A construction crane stands in Vancouver at the construction site of an office tower that was under construction last year. The Canada Mortgage and Housing Corporation reported that 3.5 million more homes would need to be built by 2030 to be affordable for all Canadians
“There is no silver bullet that can solve everything. That’s why our plan has three main pillars,” Trudeau said, before detailing what his party hopes to achieve with the new leadership.
“The first is to help people save to buy a home; the second focuses on housing supply to ensure we create more housing across the country; and the third puts an end to the speculation that is driving house prices up unnecessarily,” he said.
The three-time prime minister singled out Hamilton, Ontario, which, like countless cities across the country, has seen housing prices soar.
The port city — less than a two-hour drive across the Buffalo border — has seen real estate costs rise 16.8 percent in two years, with the median home price now standing at $761,244, even after rising 8, 9 percent had fallen.
Addressing the crowd, Trudeau acknowledged that this phenomenon is occurring “frankly across the country” and is failing the average Canadian while investors who bought properties before or in the early stages of the pandemic are making profits.

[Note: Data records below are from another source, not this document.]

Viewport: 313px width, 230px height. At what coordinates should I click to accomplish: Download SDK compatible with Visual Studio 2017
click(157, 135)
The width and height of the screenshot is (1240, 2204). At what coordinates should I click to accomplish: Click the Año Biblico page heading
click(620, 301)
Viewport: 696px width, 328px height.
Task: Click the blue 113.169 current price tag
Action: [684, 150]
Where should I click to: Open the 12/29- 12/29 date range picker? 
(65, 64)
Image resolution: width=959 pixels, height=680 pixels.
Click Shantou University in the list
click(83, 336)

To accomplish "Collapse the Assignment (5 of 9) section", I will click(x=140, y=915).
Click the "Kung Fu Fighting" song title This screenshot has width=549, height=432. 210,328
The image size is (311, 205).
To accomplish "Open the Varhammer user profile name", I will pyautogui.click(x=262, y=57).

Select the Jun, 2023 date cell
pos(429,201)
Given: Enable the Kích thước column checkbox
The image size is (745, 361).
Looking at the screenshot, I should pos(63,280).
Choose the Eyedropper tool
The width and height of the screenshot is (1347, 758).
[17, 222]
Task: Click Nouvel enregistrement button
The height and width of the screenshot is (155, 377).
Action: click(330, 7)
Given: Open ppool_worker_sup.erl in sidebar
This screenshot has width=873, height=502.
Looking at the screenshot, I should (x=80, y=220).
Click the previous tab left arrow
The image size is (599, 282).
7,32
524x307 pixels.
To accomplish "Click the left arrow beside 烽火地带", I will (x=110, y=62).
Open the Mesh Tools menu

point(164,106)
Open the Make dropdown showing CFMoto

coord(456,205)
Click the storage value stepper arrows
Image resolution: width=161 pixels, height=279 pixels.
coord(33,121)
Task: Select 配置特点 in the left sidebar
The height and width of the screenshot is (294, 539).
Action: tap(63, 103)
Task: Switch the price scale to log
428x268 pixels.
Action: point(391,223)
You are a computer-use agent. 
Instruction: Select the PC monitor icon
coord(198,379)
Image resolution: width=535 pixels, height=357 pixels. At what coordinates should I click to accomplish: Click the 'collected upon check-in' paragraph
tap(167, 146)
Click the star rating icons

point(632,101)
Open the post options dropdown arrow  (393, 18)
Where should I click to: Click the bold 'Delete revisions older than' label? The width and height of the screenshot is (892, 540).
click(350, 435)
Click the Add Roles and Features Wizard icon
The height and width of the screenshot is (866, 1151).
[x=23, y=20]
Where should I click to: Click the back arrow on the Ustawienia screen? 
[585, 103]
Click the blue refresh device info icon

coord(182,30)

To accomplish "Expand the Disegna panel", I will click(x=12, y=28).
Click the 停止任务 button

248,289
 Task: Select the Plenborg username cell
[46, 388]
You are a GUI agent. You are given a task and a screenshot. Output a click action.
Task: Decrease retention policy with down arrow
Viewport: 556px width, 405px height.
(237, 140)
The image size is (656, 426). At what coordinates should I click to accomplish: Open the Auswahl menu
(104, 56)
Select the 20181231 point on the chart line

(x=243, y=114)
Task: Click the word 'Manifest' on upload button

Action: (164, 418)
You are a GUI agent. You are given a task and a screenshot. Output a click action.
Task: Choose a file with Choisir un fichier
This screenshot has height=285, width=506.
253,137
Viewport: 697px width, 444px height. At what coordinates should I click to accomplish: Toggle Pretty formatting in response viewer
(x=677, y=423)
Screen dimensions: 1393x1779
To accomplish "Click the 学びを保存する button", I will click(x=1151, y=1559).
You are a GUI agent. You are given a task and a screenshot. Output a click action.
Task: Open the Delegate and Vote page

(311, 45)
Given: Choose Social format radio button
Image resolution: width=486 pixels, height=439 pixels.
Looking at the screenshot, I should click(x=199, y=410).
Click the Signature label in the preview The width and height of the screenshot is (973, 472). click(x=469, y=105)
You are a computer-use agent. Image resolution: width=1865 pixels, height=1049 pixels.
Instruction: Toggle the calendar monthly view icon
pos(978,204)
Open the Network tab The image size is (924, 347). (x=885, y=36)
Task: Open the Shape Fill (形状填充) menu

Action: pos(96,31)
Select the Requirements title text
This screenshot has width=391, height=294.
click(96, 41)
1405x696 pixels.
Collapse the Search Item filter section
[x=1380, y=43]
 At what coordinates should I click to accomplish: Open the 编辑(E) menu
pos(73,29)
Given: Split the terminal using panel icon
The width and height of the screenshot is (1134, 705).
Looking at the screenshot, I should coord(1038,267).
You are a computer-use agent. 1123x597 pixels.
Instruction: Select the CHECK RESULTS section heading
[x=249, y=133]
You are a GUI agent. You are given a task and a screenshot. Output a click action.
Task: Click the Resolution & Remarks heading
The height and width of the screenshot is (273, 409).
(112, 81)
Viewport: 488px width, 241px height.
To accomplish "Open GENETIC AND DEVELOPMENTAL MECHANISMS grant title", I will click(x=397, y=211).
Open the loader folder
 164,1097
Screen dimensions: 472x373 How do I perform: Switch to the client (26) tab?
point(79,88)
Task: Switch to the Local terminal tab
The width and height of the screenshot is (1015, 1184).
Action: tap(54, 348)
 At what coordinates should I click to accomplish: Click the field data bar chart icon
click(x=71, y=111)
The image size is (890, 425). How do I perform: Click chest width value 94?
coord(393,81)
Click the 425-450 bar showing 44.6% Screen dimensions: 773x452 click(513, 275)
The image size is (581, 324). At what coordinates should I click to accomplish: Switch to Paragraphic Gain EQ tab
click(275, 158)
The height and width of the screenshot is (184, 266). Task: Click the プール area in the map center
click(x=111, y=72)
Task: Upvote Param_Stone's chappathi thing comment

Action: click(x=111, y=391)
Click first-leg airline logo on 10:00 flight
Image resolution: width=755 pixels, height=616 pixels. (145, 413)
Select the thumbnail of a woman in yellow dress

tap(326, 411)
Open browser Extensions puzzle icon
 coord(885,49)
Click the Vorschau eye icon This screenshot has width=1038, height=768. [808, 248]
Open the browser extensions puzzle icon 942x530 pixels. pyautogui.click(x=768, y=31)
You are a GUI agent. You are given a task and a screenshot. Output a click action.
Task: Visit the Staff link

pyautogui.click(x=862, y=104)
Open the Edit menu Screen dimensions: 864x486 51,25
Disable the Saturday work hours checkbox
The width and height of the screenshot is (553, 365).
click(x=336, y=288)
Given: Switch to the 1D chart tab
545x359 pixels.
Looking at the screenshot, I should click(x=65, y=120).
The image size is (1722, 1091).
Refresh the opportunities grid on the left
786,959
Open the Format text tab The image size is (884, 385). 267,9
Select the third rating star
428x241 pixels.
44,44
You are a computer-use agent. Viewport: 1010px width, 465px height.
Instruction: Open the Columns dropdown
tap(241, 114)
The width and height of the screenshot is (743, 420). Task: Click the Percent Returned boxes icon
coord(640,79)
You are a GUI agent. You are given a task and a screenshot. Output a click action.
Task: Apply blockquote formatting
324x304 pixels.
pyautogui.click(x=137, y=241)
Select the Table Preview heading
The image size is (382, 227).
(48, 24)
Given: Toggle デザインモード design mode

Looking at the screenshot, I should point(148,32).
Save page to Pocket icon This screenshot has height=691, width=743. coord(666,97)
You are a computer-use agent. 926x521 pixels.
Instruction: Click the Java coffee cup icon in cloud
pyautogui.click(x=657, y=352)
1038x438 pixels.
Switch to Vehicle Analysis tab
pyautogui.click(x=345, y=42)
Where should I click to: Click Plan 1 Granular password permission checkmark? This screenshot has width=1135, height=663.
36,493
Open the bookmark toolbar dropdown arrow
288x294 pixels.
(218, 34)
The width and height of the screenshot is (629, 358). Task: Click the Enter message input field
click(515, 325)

“Canada needs more affordable housing,” Trudeau said at the time. “If Canadians work hard and save, they should be able to afford a home.
“Houses are made to live in. Starting a family and building a life.” He added, “No way to improve a balance sheet.”
He called the often well-funded investors — often from places like the US and UK — part of the problem.
“For far too many families, the dream of owning a home is simply unattainable in today’s market. But that has to change.
“Young Canadians deserve the chance to build a future in their own home like their parents did before them.”
He added that “all Canadians deserve to have an affordable home” and that the then recently approved budget, which includes the recently passed law, gives us the tools to make a difference.”
The new guidance — which comes as the Bank of Canada, like the Federal Reserve, has frantically hiked interest rates to stem rampant inflation — says properties not in metropolitan areas like Vancouver, Ontario and Toronto would not subject to the ban.
“This generally means that communities with a core population of fewer than 10,000 people are not subject to the ban, while communities with a core population of more than 10,000 people are affected,” Western Canada’s leading law firm MLT told Aikins Time.
Over the past two years, major markets in these cities — in an effort to discourage investors from buying real estate rather than fighting Canadians — have imposed taxes on nonresidents and vacant homes.
With housing remaining largely unaffordable for the average citizen, countless developments in these areas are being sidelined due to lower demand.